- **Given data**:
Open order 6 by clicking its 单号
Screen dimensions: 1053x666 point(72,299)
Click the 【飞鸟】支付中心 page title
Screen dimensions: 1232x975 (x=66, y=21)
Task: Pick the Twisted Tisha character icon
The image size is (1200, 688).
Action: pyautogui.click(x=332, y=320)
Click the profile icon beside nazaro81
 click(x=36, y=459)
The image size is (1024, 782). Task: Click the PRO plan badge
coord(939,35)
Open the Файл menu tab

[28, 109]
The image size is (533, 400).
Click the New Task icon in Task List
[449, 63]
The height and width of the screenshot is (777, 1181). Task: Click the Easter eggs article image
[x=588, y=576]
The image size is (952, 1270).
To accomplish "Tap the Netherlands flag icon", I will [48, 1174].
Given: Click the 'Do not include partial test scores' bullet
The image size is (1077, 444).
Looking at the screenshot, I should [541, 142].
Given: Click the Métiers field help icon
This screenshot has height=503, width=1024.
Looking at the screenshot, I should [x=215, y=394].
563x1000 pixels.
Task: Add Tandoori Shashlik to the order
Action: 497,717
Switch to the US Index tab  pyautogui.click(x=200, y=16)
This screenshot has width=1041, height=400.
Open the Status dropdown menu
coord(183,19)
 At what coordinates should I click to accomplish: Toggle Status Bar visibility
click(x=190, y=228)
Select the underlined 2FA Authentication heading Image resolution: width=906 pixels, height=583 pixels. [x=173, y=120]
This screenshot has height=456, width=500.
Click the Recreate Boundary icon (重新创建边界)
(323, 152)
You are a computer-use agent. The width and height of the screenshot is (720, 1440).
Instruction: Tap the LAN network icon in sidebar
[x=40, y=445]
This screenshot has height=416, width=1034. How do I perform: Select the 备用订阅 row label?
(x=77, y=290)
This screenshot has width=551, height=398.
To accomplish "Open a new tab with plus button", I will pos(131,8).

- **Exercise goal**:
Reproduce the line containing "Select the underlined" and every line after it. Stop at the last line of the records, and add nothing.

- **Result of this task**:
Select the underlined 2FA Authentication heading Image resolution: width=906 pixels, height=583 pixels. [x=173, y=120]
This screenshot has height=456, width=500.
Click the Recreate Boundary icon (重新创建边界)
(323, 152)
You are a computer-use agent. The width and height of the screenshot is (720, 1440).
Instruction: Tap the LAN network icon in sidebar
[x=40, y=445]
This screenshot has height=416, width=1034. How do I perform: Select the 备用订阅 row label?
(x=77, y=290)
This screenshot has width=551, height=398.
To accomplish "Open a new tab with plus button", I will pos(131,8).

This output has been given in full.